Selling, general and administrative expenses increased by $74.2 million, or 24.8%, from $299.2 million in
fiscal 2003 to $373.4 million in fiscal 2004. These increases were primarily attributable to the increase in the
number of stores in operation, and the related increases in store, distribution, and corporate office operating
expenses, the $2.8 million provision for the proposed California labor litigation settlement, the $2.8 million charge
attributable to the professional fees related to the spin-off of our Class B common shares previously owned by
Barnes & Noble and $5.1 million attributable to correcting our method of accounting for rent expense. Selling,
general and administrative expenses as a percentage of sales increased from 19.0% in fiscal 2003 to 20.2% in fiscal
2004. The increase in selling, general and administrative expenses as a percentage of sales was primarily due to the
costs associated with the continued rollout of new stores and the effect these stores have on leveraging of selling,
general and administrative expenses and investments in our international infrastructure (a combined impact of 0.6%
of sales), the provision for the proposed California labor litigation settlement (0.2% of sales), the charge attributable
to the professional fees related to the spin-off of our Class B common shares (0.2% of sales) and correcting our
method of accounting for rent expense (0.3% of sales).
Depreciation and amortization expense increased from $29.4 million in fiscal 2003 to $36.8 million in fiscal
2004. This increase of $7.4 million was due to the capital expenditures for new stores and management information
systems during the fiscal year.
Interest income resulting from the investment of excess cash balances increased from $1.5 million in fiscal
2003 to $1.9 million in fiscal 2004 due to an increase in the level of investments and the average yield on the
investments. Interest expense increased by $1.5 million, from $0.7 million in fiscal 2003 to $2.2 million in fiscal
2004. This increase in interest expense was due to the interest incurred on the note payable to Barnes & Noble in
connection with the repurchase of the Company’s Class B common stock.

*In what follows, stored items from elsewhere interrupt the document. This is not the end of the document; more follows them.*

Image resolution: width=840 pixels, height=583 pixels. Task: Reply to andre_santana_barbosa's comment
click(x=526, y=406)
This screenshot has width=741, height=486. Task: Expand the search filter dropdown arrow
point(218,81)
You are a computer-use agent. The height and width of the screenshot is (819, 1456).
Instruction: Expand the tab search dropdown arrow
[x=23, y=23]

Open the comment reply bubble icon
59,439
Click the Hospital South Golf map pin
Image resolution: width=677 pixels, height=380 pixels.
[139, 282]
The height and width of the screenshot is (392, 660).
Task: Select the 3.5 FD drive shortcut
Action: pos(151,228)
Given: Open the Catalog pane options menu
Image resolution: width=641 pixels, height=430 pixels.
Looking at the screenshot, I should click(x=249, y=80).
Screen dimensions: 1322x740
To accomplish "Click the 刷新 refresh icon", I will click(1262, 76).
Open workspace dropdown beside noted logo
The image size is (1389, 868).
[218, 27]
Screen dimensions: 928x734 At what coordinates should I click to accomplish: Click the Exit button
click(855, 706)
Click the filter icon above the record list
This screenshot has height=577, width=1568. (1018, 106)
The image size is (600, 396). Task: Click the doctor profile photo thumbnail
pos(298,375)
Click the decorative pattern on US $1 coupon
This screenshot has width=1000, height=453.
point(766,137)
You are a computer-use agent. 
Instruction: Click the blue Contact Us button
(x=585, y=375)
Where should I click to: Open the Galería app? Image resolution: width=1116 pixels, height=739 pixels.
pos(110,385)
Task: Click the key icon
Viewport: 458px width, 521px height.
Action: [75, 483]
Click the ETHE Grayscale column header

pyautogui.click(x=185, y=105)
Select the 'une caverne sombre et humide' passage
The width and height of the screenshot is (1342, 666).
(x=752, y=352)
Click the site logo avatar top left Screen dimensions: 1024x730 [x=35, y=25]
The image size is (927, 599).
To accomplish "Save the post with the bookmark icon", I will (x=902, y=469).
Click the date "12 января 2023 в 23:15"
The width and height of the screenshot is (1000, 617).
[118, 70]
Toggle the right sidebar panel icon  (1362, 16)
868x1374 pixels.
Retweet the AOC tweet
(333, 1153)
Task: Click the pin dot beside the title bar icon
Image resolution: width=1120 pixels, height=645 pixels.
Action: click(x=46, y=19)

Income tax expense decreased by $3.7 million, from $41.7 million in fiscal 2003 to $38.0 million in fiscal
2004. The Company’s effective tax rate decreased from 39.7% in fiscal 2003 to 38.4% in fiscal 2004 due to
corporate restructuring. See Note 12 of “Notes to Consolidated Financial Statements” of the Company for
additional information regarding income taxes.
The factors described above led to a decrease in operating earnings of $5.3 million, from $104.4 million in
fiscal 2003 to $99.1 million in fiscal 2004 and a decrease in net earnings of $2.6 million, or 4.0%, from $63.5 million
in fiscal 2003 to $60.9 million in fiscal 2004.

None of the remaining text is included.